22. This then is the whole magistery done with Mercury alone, which some do not believe to be true, because they are weak and stupid, and not at all able to comprehend this work.
23. Shouldest thou desire to operate in another way, take of fine Sun in fine powder or in very thin leaves: make a paste of it with 7 parts of thy philosophic Mercury, which is our Luna: put them both into an oval glass vessel well luted; place it in a furnace; give a very strong fire, that is to say, such as will keep lead in fusion; for then thou has found out the true regimen of the fire; and let thy Mercury, which is the philosophical wind, ascend and descend on the body of the gold, which it eats up by degrees, and carries in its belly. Concoct it until the gold amd Mercury do no more ascend and descend, but both remain quiet, and then will peace and union be effected between the two dragons, which are fire and water both together.
24. Then wilt thou see in thy vessel a great blackness like that of melted pitch, which is the sign of the death and putrefaction of the gold, and the key of the whole magistery. Cause it therefore to resuscitate by concocting it, and be not weary with concocting it: during this period divers changes will take place; that is to say, the matter will pass through all the colours, the black, the ash colour, the blue, the green, the white, the orange, and finally the red as red as blood or the crimson poppy: aim only at this last colour; for it is the true sulphur, and the alchymical powder. I say nothing precisely about the time; for that depends on the industry of the artist; but thou canst not fail, by working as I have shewn.

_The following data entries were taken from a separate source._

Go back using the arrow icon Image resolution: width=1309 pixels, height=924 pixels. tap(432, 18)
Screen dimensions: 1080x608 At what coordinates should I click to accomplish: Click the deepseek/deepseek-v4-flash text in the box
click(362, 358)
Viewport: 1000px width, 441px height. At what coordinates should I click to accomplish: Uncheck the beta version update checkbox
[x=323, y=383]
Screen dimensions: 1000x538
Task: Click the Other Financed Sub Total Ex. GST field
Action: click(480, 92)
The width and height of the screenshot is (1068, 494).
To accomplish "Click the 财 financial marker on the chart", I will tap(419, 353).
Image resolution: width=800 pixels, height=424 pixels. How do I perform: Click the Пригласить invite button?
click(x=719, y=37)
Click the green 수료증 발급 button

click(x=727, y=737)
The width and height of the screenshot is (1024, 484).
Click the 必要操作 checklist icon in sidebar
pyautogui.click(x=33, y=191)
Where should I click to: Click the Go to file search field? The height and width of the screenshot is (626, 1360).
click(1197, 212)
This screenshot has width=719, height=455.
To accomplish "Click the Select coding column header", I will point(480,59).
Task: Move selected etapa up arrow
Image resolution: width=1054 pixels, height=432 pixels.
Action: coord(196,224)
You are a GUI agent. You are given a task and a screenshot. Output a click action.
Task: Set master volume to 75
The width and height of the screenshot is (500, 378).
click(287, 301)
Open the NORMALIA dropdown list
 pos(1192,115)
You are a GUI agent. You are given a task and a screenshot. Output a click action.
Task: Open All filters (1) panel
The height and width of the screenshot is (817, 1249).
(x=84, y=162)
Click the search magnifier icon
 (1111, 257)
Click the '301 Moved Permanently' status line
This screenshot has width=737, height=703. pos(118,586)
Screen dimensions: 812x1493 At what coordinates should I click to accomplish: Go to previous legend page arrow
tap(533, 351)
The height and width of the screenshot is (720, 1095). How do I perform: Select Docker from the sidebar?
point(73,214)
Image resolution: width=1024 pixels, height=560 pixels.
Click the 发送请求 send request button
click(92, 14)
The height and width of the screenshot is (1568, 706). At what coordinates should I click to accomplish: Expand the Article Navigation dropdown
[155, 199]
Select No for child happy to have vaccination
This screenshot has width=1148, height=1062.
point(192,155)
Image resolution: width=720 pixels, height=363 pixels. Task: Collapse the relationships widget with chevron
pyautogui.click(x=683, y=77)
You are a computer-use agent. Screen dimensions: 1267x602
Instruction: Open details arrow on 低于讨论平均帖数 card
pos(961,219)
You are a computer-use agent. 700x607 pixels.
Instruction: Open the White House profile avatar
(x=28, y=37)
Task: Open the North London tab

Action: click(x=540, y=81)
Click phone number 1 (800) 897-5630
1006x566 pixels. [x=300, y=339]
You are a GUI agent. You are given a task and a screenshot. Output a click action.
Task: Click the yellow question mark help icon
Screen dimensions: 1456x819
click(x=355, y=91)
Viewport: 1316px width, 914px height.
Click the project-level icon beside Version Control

25. If thou are disposed to multiply thy powder, take one part thereof, and water it with two parts of thy animated Mercury; make it into a soft and smooth paste; put it in a vessel as thou hast already done, in the same furnace and fire, and concoct it. This second turn of the philosophic wheel will be done in less time than the first, and thy powder will have ten times more strength. Let is wheel about again even a thousand times, and as much as thou wilt. Thou wilt then have a treasure without price, superior to all there is in the world, and thou canst desire nothing more here below, for thou hast both health and riches, if thou useth them properly.
26. Thou hast now the treasure of all worldly felicity, which I a poor country clown of Pointoise did accomplish three times in Paris, in my house, in the street des Ecrivains, near the chapel of St. Jacques de la Boucherie, and which I Flammel give thee, for the love I bear thee, to the honour of God, for His glory, for the praise of Father, Son, and Holy Spirit. Amen.
The French correspondent [who had provided the French version to the editor for translation into English for this publication of 1806] adds: "This is what I find at the end of the Manuscript"'
They assert that the original of this work was written upon the margin of a vellum Psalm-book, in Nicholas Flamelís own handwriting in favour of his nephew. The process was written in cyphers, the better to conceal the secret. Each letter was shaped in four different ways, so that to make up the whole alphabet therewith 96 letters were employed. Father Pernetti and Monsieur de Saint Marc decyphered this writing with much difficulty. M. de St. Marc was on the point of giving it up; but Father Pernetti, who had already found out the vowels, encouraged him to go on with the work, which they at last overcame, with complete success, about the year 1758.